E.                    Par ordonnances du 10 juin 2016, la juge du tribunal de police s’en est tenue aux remarques formulées antérieurement et, au terme d’une motivation sur laquelle on reviendra plus loin en détail, elle a arrêté l’indemnité de Me D.________ à 16'351 francs, y compris frais, débours et TVA, soit moins que les 17'581.20 francs antérieurement annoncés (même compte tenu de la correction apportée par l’avocate, qui représentait 936 francs d’honoraires) ; en faveur de Me C.________, l’indemnité a été arrêtée à un total de 12'035.90 francs, soit un peu plus que les 11'446.85 francs annoncés antérieurement.

F.                     Par mémoire du 27 juin 2016, Me C.________ recourt contre la décision arrêtant son indemnité d’avocat d’office, laquelle lui est parvenue le 17 juin 2016. Il conclut à l'octroi d'une indemnité de 14'009.70 francs, frais et TVA compris. Il critique successivement les six motifs de réduction retenus par la première juge, portant sur le temps consacré aux contacts avec les autres mandataires ; à la rédaction de notes internes ; à l’étude du dossier ; aux recherches juridiques et à la préparation des audiences ; aux correspondances adressées au mandant ; aux frais d’ouverture du dossier et enfin à la comparution aux audiences tenues « après le 27 janvier 2016 ». On reviendra plus loin sur l’examen de ces différentes questions.

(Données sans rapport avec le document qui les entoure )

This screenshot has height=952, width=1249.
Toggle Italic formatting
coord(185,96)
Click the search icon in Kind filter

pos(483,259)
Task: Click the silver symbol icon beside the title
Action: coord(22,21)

G.                    La première juge ne formule pas d’observation ni de conclusion.

                        Quant à Y1________, son adresse actuelle, vraisemblablement en France, n’est pas connue avec précision.

CONSIDERANT

1.                            Déposé en temps utile et dans les formes prescrites par la loi, le recours est recevable (l’Autorité de céans étant compétente, selon l’art. 135 al. 3 let. a CPP, que l’indemnité ait été fixée ou non dans le jugement au fond). On ne saurait considérer que le fait de s’en remettre à l’appréciation de la première juge, le 5 avril 2016, emporte renonciation valable et définitive à recourir, quel que soit l’usage fait de cette appréciation.

2.                            Pour fixer l'indemnité de l'avocat d'office, l'autorité doit tenir compte de la nature et de l'importance de la cause, des difficultés particulières que celle-ci peut présenter en fait et en droit, du temps que l'avocat lui a consacré, de la qualité de son travail, du nombre des conférences, audiences et instances auxquelles il a pris part, du résultat obtenu ainsi que de la responsabilité assumée (arrêts du TF du 16.01.2009 [6B_947/2008] , cons. 2 et du 25.05.2011 [6B_810/2010]). Seuls doivent être indemnisés les prestations et frais nécessaires à la défense du prévenu (arrêt du TF du 19.11.2007 [2C_509/2007] , cons. 4). Les activités qui ne sont pas nécessaires à la défense des intérêts de l'assisté ou consistent en un soutien moral ne sont ainsi pas rémunérées (arrêt du TF du 30.01.2003 [5P.462/2002] , cons. 2.3). La rémunération intervient conformément au tarif cantonal (art. 135 al. 1 CPP) qui, à Neuchâtel, prévoit un montant horaire de 180 francs pour un avocat et de 110 francs pour un avocat-stagiaire, TVA non comprise (art. 55 TFrais), auquel s'ajoutent les frais de déplacement et autres frais de bureau (art. 56 et 57 TFrais).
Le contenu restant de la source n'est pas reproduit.